*Material for this task*
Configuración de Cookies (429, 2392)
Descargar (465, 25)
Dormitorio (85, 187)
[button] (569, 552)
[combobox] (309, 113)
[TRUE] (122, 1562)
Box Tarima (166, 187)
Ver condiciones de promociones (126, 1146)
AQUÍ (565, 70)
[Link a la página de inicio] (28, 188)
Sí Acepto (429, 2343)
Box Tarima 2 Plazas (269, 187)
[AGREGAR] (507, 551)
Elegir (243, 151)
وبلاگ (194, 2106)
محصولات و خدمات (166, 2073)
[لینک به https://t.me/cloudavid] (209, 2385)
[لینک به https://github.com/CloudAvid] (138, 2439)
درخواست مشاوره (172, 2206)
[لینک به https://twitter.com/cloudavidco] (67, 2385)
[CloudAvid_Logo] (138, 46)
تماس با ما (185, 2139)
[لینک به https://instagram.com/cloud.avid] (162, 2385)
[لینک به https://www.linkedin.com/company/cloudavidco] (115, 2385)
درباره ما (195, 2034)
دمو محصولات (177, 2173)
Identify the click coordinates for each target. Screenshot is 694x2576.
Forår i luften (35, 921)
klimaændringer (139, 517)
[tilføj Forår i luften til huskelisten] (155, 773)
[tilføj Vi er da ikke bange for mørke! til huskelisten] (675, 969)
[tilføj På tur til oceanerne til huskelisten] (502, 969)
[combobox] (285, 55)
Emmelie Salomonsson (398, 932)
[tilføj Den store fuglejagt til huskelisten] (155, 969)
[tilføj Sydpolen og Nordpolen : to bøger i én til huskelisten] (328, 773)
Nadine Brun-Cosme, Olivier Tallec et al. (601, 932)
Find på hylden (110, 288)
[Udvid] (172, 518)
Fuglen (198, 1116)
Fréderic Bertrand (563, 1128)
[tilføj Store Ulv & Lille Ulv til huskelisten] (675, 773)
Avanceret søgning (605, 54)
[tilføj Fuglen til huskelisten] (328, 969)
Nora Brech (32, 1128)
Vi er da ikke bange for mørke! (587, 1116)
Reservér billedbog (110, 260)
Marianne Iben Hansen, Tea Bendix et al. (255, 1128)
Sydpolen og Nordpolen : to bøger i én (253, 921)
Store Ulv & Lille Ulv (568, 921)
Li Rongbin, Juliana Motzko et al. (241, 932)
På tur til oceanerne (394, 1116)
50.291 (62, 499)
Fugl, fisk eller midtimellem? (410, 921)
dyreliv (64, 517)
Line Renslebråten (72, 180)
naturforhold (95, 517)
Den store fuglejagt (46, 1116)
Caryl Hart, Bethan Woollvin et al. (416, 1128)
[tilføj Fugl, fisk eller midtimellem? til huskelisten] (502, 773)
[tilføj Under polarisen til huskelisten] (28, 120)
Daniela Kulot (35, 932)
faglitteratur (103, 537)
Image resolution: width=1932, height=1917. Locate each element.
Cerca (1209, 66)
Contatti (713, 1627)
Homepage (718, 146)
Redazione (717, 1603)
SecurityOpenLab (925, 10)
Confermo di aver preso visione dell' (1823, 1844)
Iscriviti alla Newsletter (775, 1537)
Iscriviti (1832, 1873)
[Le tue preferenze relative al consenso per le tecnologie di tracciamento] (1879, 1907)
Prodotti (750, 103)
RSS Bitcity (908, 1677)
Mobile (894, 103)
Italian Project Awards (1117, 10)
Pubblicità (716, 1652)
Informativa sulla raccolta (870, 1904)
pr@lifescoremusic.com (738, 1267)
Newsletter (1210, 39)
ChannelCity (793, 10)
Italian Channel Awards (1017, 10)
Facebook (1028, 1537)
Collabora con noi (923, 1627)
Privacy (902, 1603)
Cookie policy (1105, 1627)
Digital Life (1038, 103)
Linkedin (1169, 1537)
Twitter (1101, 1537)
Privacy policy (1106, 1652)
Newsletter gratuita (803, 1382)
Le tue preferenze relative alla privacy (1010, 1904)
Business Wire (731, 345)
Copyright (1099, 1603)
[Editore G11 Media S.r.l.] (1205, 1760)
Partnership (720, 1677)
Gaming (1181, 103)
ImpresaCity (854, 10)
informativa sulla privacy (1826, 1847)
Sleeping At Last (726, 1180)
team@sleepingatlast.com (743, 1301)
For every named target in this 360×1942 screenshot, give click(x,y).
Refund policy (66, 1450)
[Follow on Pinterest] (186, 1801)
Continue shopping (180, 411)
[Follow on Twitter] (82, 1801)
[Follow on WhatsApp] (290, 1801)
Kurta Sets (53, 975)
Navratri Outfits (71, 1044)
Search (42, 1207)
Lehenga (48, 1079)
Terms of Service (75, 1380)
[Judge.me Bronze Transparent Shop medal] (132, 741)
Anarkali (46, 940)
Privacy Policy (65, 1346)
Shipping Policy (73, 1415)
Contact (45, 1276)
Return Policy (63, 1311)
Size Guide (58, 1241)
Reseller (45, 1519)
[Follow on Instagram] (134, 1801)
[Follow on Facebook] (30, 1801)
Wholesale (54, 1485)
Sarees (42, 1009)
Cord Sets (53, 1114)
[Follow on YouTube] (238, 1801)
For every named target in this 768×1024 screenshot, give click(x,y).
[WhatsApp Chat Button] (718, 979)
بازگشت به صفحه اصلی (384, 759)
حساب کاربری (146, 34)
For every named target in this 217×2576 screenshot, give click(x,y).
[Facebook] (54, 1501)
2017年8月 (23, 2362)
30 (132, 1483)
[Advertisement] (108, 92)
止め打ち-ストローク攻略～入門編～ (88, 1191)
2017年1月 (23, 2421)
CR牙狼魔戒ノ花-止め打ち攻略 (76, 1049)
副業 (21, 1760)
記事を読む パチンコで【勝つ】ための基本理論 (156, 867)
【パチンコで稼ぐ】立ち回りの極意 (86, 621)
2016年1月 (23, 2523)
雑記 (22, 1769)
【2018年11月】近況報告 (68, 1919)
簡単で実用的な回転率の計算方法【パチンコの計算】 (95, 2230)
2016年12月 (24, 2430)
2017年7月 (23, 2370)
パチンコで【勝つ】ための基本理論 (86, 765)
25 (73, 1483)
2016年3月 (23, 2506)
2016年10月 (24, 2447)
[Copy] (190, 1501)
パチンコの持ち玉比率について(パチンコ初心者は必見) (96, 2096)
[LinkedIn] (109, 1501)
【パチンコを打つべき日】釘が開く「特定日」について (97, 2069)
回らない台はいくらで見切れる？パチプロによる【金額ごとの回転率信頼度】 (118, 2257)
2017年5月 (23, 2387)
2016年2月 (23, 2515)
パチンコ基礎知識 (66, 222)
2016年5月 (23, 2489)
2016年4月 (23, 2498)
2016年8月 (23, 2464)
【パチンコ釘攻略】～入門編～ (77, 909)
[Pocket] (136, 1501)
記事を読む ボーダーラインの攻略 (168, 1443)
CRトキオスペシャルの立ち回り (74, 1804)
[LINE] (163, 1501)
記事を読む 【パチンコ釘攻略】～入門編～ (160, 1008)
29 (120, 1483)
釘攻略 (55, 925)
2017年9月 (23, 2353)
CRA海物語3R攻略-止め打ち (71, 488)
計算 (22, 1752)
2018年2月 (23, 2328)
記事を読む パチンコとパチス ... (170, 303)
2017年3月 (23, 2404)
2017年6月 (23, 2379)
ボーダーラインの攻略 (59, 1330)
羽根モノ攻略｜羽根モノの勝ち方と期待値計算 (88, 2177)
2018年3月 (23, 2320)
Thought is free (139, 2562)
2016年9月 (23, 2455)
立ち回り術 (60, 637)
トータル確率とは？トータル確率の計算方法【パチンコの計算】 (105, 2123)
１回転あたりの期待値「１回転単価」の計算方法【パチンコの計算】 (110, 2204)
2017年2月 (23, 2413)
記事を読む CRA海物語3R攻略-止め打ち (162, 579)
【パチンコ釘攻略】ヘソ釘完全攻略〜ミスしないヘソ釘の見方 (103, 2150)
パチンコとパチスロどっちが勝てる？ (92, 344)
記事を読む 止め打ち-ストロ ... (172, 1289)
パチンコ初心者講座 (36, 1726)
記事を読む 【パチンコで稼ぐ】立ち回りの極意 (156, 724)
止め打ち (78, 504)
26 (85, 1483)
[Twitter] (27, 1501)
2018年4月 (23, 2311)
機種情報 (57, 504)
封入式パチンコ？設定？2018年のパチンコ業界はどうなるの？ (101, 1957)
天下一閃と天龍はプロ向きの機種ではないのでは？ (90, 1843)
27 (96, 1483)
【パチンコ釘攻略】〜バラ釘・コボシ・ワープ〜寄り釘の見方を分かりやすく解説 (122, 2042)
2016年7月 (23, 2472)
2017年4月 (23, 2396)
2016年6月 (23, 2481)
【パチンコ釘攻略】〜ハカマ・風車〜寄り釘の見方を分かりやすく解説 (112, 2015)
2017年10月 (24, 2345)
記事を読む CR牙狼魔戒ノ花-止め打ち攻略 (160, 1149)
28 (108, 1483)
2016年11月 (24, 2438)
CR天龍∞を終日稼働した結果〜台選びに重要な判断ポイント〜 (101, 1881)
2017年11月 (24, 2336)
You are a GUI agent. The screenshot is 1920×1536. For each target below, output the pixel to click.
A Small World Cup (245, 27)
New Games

*Work to be completed*
Determine how many lines in the data above contain the string "midtimellem". Give nothing except the number.

*Exercise output*
2